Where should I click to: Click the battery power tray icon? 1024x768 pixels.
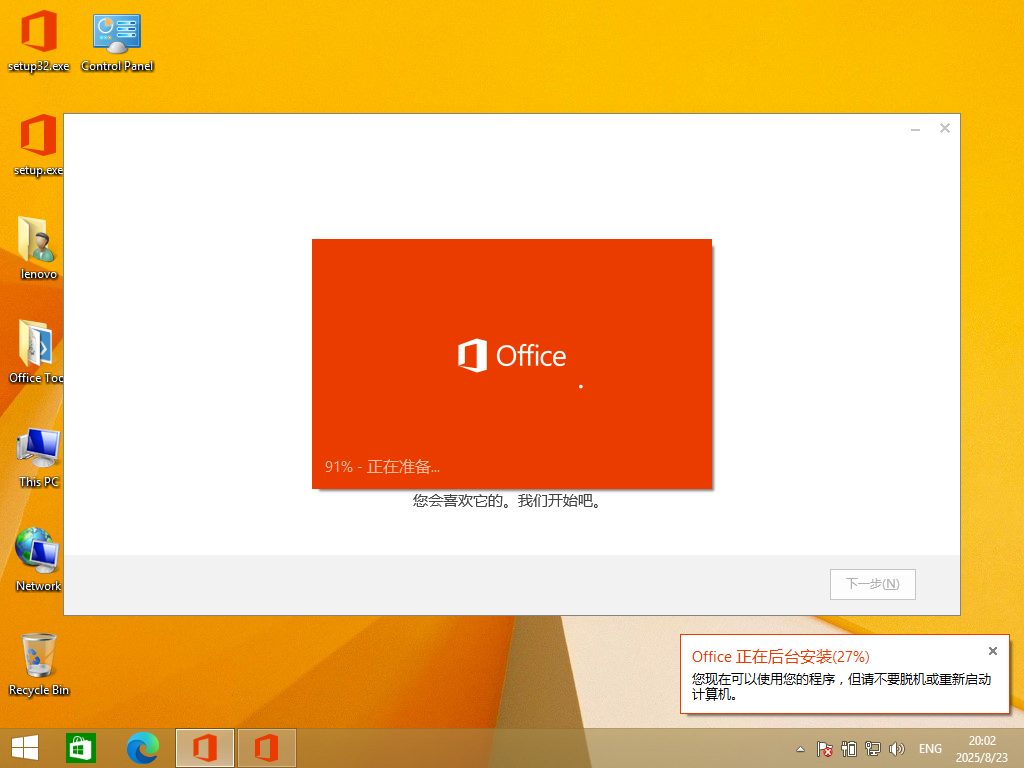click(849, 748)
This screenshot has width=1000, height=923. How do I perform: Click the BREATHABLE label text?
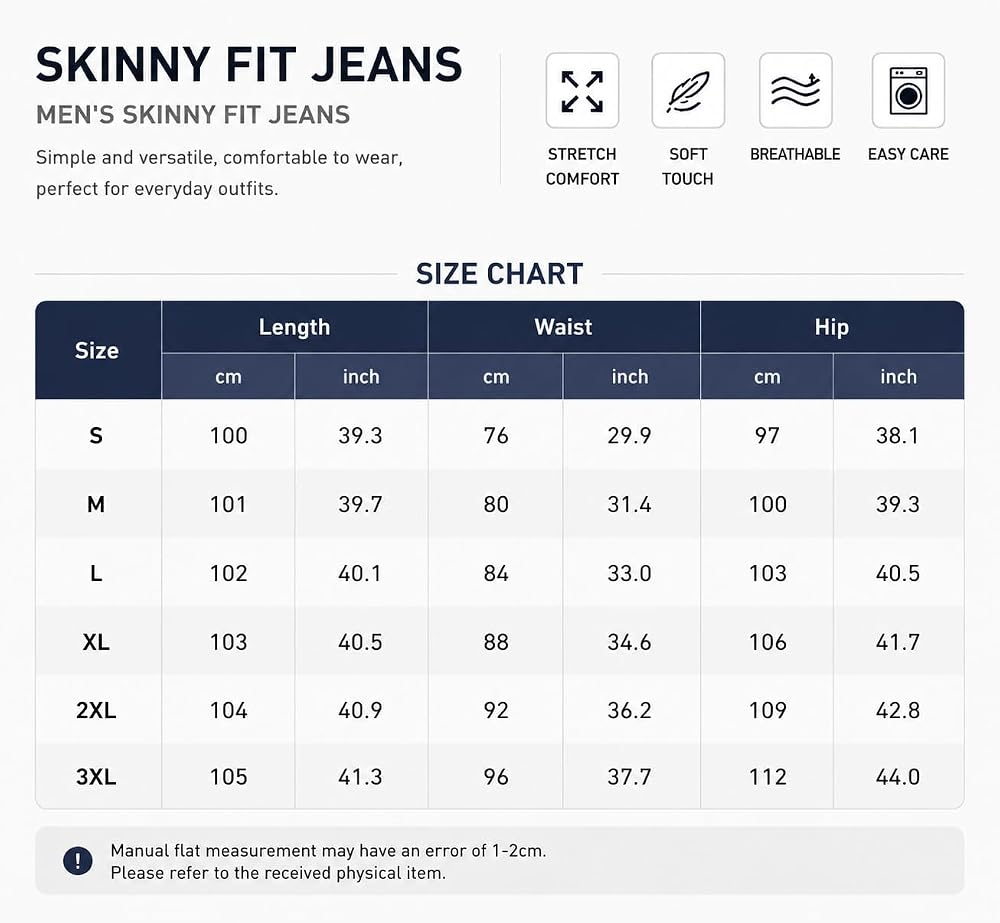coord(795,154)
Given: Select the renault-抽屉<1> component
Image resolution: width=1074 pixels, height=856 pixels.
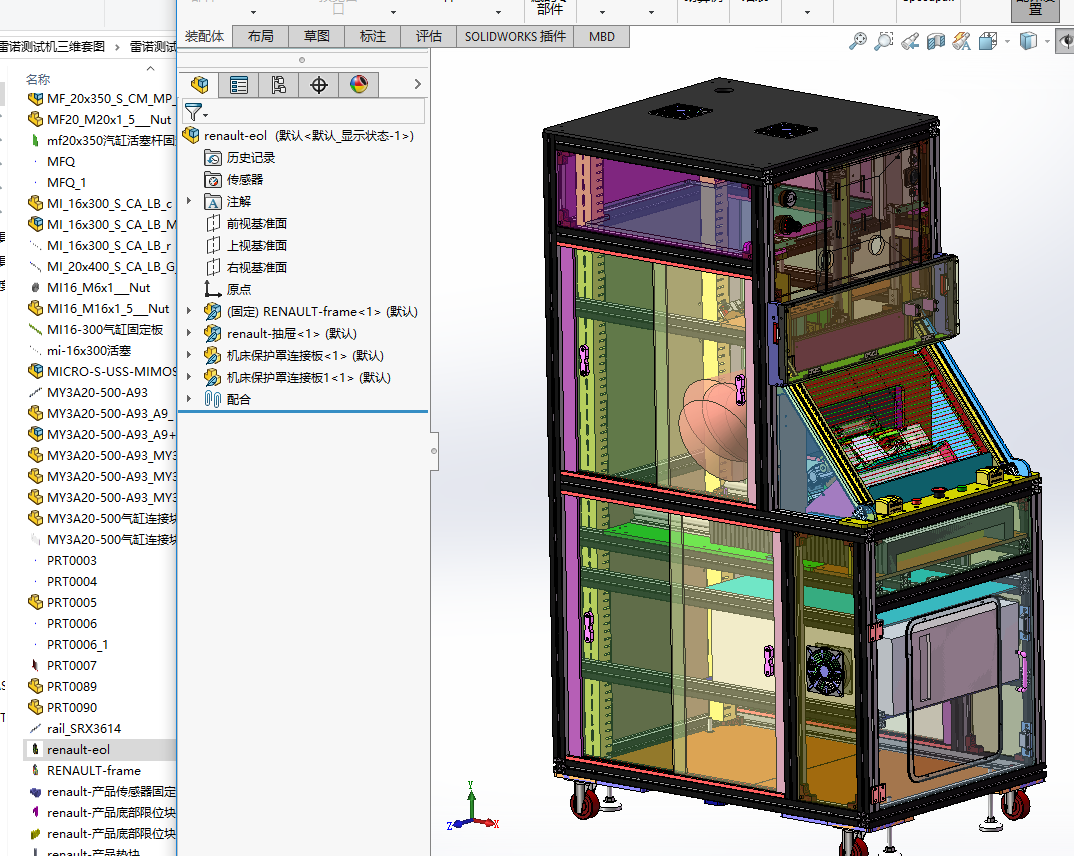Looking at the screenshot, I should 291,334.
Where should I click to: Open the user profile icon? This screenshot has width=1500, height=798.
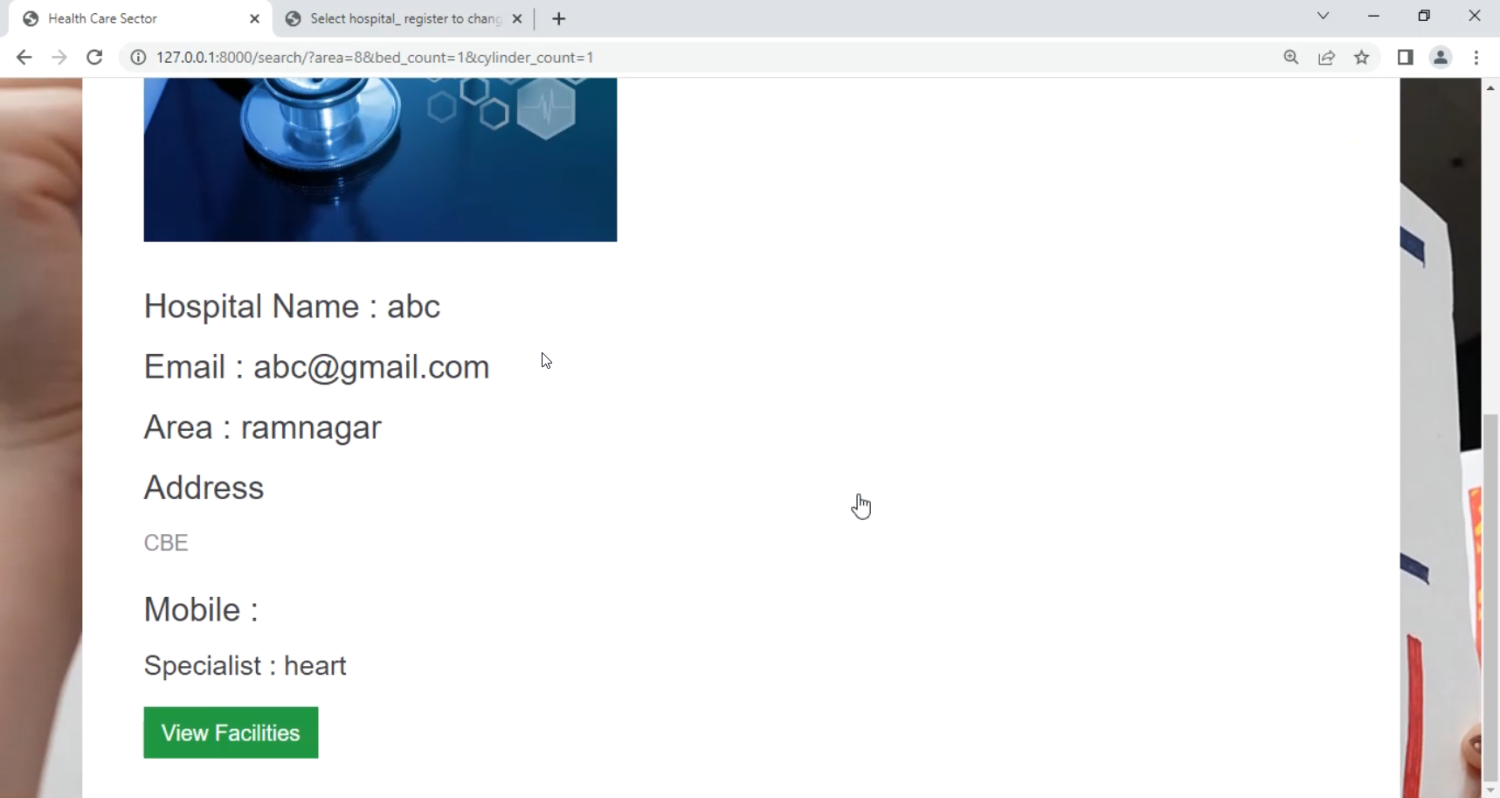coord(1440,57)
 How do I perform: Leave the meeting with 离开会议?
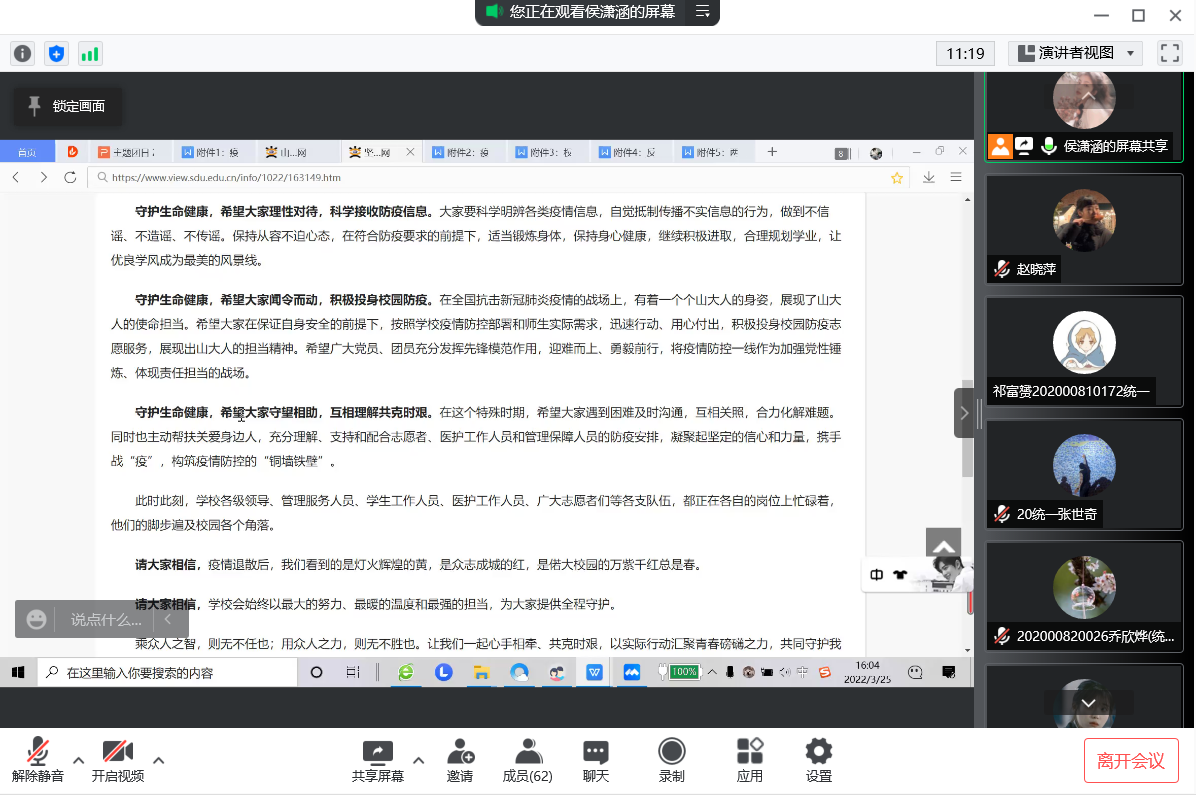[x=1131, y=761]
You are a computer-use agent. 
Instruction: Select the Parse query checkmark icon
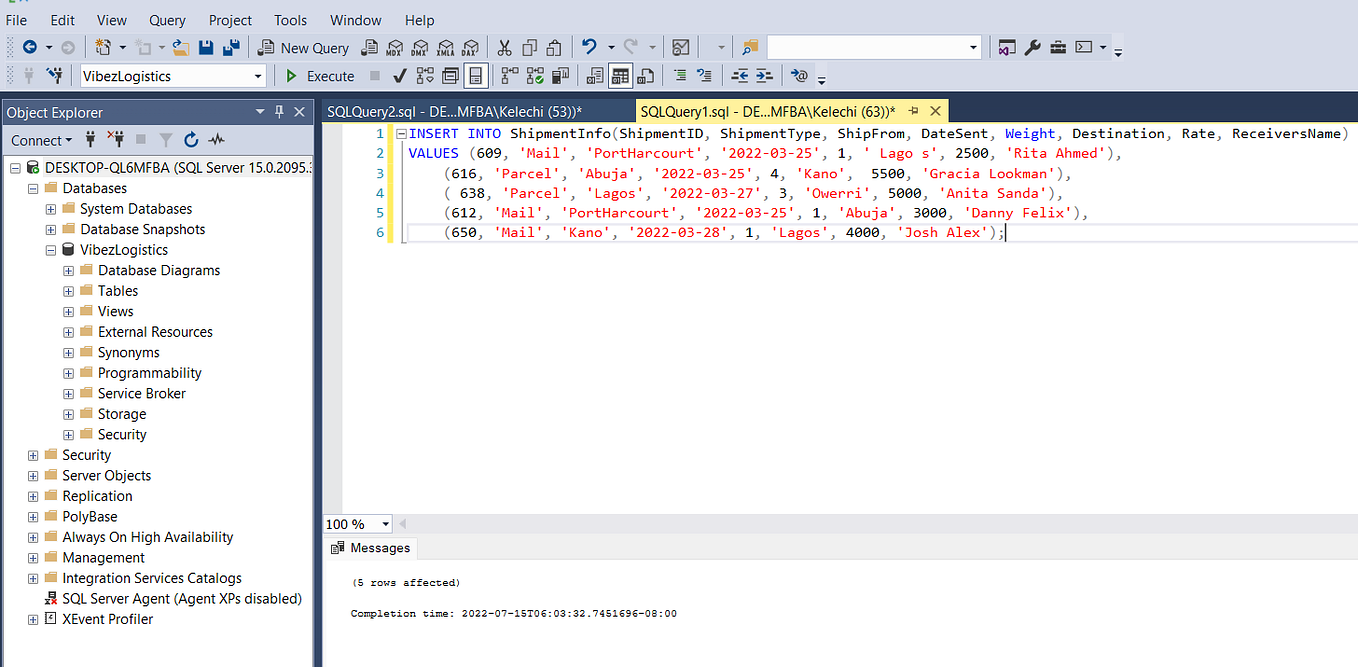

**DIRECTIONS**
If a line in the records above contains the word "Select", copy it.

**RESULT OF THIS TASK**
Given: Select the renault-抽屉<1> component
Instruction: Select the Parse query checkmark icon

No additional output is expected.